■ **Entries from a dataset**
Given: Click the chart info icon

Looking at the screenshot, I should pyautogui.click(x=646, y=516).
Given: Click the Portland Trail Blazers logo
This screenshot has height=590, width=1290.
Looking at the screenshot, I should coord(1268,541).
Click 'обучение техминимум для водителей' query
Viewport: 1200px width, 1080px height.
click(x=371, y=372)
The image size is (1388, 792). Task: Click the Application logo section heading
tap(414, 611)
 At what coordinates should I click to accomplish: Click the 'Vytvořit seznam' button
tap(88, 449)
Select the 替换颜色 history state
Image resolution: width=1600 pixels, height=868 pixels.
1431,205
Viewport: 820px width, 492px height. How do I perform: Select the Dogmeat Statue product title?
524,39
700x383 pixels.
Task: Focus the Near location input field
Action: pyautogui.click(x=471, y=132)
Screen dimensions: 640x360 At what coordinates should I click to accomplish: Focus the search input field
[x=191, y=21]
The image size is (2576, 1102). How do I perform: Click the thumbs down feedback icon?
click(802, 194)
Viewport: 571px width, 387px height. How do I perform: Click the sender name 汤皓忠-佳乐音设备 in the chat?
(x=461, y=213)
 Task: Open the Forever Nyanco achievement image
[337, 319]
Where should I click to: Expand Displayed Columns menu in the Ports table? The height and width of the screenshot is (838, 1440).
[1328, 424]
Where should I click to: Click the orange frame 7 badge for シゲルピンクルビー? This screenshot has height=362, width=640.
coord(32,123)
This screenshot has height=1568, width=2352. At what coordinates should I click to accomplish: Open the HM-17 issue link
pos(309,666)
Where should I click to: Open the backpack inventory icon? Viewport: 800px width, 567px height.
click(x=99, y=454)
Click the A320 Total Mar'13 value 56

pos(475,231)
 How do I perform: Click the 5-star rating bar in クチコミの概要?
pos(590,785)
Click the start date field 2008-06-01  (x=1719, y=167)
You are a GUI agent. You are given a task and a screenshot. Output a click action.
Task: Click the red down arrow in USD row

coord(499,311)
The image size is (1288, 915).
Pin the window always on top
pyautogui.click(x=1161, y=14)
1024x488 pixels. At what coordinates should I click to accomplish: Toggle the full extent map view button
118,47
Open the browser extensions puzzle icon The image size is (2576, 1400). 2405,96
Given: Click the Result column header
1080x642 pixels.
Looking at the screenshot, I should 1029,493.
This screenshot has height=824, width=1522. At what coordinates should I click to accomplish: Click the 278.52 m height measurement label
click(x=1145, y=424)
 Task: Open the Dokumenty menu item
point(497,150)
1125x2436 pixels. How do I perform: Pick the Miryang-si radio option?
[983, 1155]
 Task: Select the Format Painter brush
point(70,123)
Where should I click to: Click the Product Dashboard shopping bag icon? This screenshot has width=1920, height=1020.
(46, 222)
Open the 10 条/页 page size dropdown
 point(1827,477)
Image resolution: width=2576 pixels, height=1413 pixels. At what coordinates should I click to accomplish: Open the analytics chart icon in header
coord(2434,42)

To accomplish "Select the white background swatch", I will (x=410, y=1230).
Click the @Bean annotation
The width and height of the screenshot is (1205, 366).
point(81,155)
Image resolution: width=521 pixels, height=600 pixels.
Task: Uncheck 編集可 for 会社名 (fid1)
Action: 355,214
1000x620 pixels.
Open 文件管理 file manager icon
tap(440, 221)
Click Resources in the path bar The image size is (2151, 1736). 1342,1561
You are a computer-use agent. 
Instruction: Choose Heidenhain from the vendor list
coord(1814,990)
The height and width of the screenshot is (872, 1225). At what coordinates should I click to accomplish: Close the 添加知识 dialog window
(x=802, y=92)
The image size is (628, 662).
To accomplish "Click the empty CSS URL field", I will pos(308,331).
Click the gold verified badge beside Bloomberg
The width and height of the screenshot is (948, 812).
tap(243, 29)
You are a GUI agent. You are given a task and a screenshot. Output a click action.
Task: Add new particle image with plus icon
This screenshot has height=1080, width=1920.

■ **What to produce**
Render every line of the material above as a JSON list of strings, one string per line, omitting blank lines.

■ **Answer to this task**
[
  "Given: Click the chart info icon",
  "Looking at the screenshot, I should pyautogui.click(x=646, y=516).",
  "Given: Click the Portland Trail Blazers logo",
  "This screenshot has height=590, width=1290.",
  "Looking at the screenshot, I should coord(1268,541).",
  "Click 'обучение техминимум для водителей' query",
  "Viewport: 1200px width, 1080px height.",
  "click(x=371, y=372)",
  "The image size is (1388, 792). Task: Click the Application logo section heading",
  "tap(414, 611)",
  " At what coordinates should I click to accomplish: Click the 'Vytvořit seznam' button",
  "tap(88, 449)",
  "Select the 替换颜色 history state",
  "Image resolution: width=1600 pixels, height=868 pixels.",
  "1431,205",
  "Viewport: 820px width, 492px height. How do I perform: Select the Dogmeat Statue product title?",
  "524,39",
  "700x383 pixels.",
  "Task: Focus the Near location input field",
  "Action: pyautogui.click(x=471, y=132)",
  "Screen dimensions: 640x360 At what coordinates should I click to accomplish: Focus the search input field",
  "[x=191, y=21]",
  "The image size is (2576, 1102). How do I perform: Click the thumbs down feedback icon?",
  "click(802, 194)",
  "Viewport: 571px width, 387px height. How do I perform: Click the sender name 汤皓忠-佳乐音设备 in the chat?",
  "(x=461, y=213)",
  " Task: Open the Forever Nyanco achievement image",
  "[337, 319]",
  "Where should I click to: Expand Displayed Columns menu in the Ports table? The height and width of the screenshot is (838, 1440).",
  "[1328, 424]",
  "Where should I click to: Click the orange frame 7 badge for シゲルピンクルビー? This screenshot has height=362, width=640.",
  "coord(32,123)",
  "This screenshot has height=1568, width=2352. At what coordinates should I click to accomplish: Open the HM-17 issue link",
  "pos(309,666)",
  "Where should I click to: Open the backpack inventory icon? Viewport: 800px width, 567px height.",
  "click(x=99, y=454)",
  "Click the A320 Total Mar'13 value 56",
  "pos(475,231)",
  " How do I perform: Click the 5-star rating bar in クチコミの概要?",
  "pos(590,785)",
  "Click the start date field 2008-06-01  (x=1719, y=167)",
  "You are a GUI agent. You are given a task and a screenshot. Output a click action.",
  "Task: Click the red down arrow in USD row",
  "coord(499,311)",
  "The image size is (1288, 915).",
  "Pin the window always on top",
  "pyautogui.click(x=1161, y=14)",
  "1024x488 pixels. At what coordinates should I click to accomplish: Toggle the full extent map view button",
  "118,47",
  "Open the browser extensions puzzle icon The image size is (2576, 1400). 2405,96",
  "Given: Click the Result column header",
  "1080x642 pixels.",
  "Looking at the screenshot, I should 1029,493.",
  "This screenshot has height=824, width=1522. At what coordinates should I click to accomplish: Click the 278.52 m height measurement label",
  "click(x=1145, y=424)",
  " Task: Open the Dokumenty menu item",
  "point(497,150)",
  "1125x2436 pixels. How do I perform: Pick the Miryang-si radio option?",
  "[983, 1155]",
  " Task: Select the Format Painter brush",
  "point(70,123)",
  "Where should I click to: Click the Product Dashboard shopping bag icon? This screenshot has width=1920, height=1020.",
  "(46, 222)",
  "Open the 10 条/页 page size dropdown",
  " point(1827,477)",
  "Image resolution: width=2576 pixels, height=1413 pixels. At what coordinates should I click to accomplish: Open the analytics chart icon in header",
  "coord(2434,42)",
  "To accomplish \"Select the white background swatch\", I will (x=410, y=1230).",
  "Click the @Bean annotation",
  "The width and height of the screenshot is (1205, 366).",
  "point(81,155)",
  "Image resolution: width=521 pixels, height=600 pixels.",
  "Task: Uncheck 編集可 for 会社名 (fid1)",
  "Action: 355,214",
  "1000x620 pixels.",
  "Open 文件管理 file manager icon",
  "tap(440, 221)",
  "Click Resources in the path bar The image size is (2151, 1736). 1342,1561",
  "You are a computer-use agent. ",
  "Instruction: Choose Heidenhain from the vendor list",
  "coord(1814,990)",
  "The height and width of the screenshot is (872, 1225). At what coordinates should I click to accomplish: Close the 添加知识 dialog window",
  "(x=802, y=92)",
  "The image size is (628, 662).",
  "To accomplish \"Click the empty CSS URL field\", I will pos(308,331).",
  "Click the gold verified badge beside Bloomberg",
  "The width and height of the screenshot is (948, 812).",
  "tap(243, 29)",
  "You are a GUI agent. You are given a task and a screenshot. Output a click action.",
  "Task: Add new particle image with plus icon",
  "This screenshot has height=1080, width=1920."
]